With the default configuration for Android, ProGuard removes R classes entirely, unless your code performs introspection on them. In the latter case, ProGuard also preserves the fields with their original names, in order not to break the introspection.
That being said, the resource names can also be retrieved from the resource XML files, which ProGuard leaves untouched.
It is possible through Ant, as it allows you to set a different gen and res folder.
So what you do is copy from the originals to those folders and then you edit the files using regex to update to the new names.
You will need a translation class (eg D) like this to map it to the fields in the R.class, so in your code you can work with non obfuscated names.
public final class D{
public static final class id{
D.btnSaveArticle = R.id.btnSaveArticle //DHTXM;
Then you also need to create a different src folder and copy from the original folder. There you run a task to edit the D class so it becomes
D.btnSaveArticle = R.id.DHTXM;
I had to create a java program which is run through ant to swap the names to obfuscated names.
If you do something similar for strings, and styles your XML in the apk would end up looking like this:
<TextView
android:id="#+id/GnvCMa"
android:text="#string/OVuCbd"
style="#style/ZOVkuu.MGTRgZ" />
It is a little time consuming to setup, but once implemented it can be used for other projects.

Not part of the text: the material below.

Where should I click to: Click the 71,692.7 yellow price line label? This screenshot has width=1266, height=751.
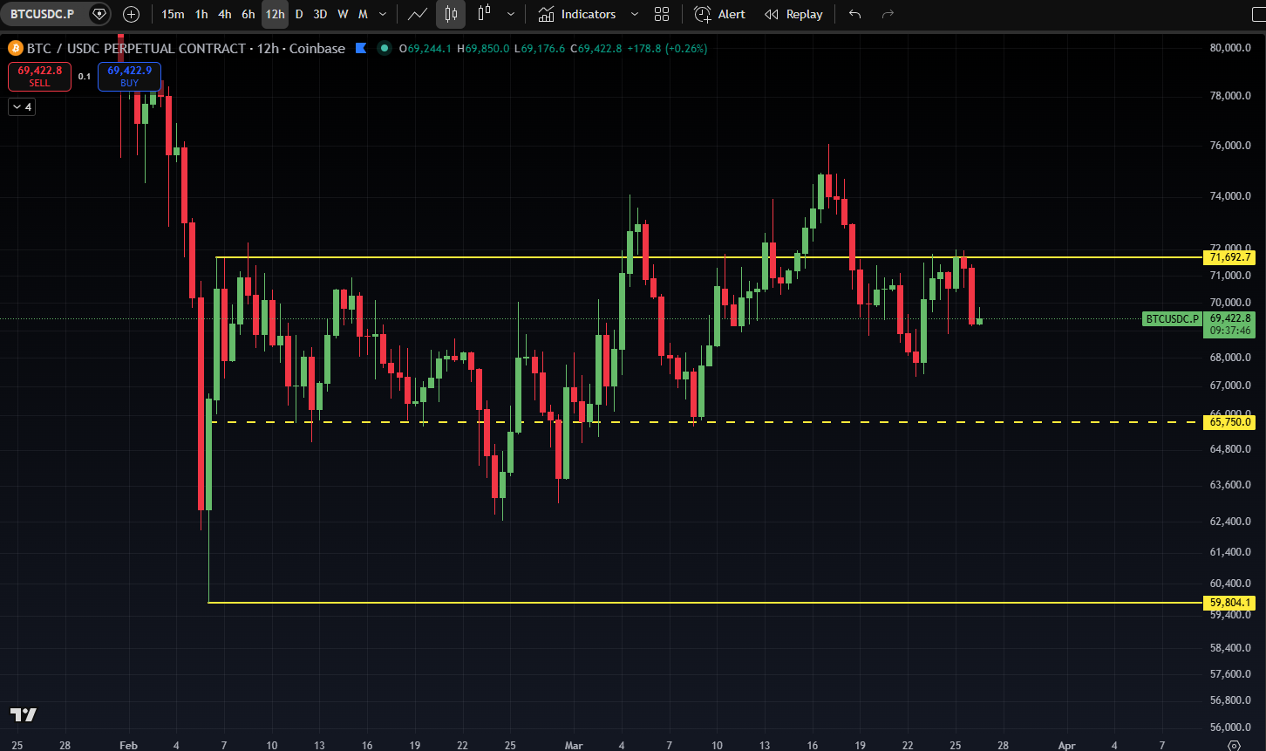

I just used the new ProGuard tool in eclipse to obfuscation my application. The I decompiled it using dex2Jar and JD-GUI to inspect what happened.
I noticed that everything from the R class has been converted to a random number like the following.
new SimpleCursorAdapter(localActivity, 2130903058, localCursor, arrayOfString, arrayOfInt);
2130903058 was a layout file. Strings an arrays get the same treatment.
There is no R class in the decompiled code, where has it gone? Where are the references to the original strings?
All references are integers. If you look at R.string, you'll notice all the members are ints. This is because they are pointers to the actual strings. For example, android.R.string.cancel is always 17039360, which points to the string Cancel. What ProGuard does is it replaces these references with the actual numbers they represent, so if you use android.R.string.cancel, it will replace it with 17039360.
Edit: There is no R class because it is not needed anymore (all references to it have been replaced).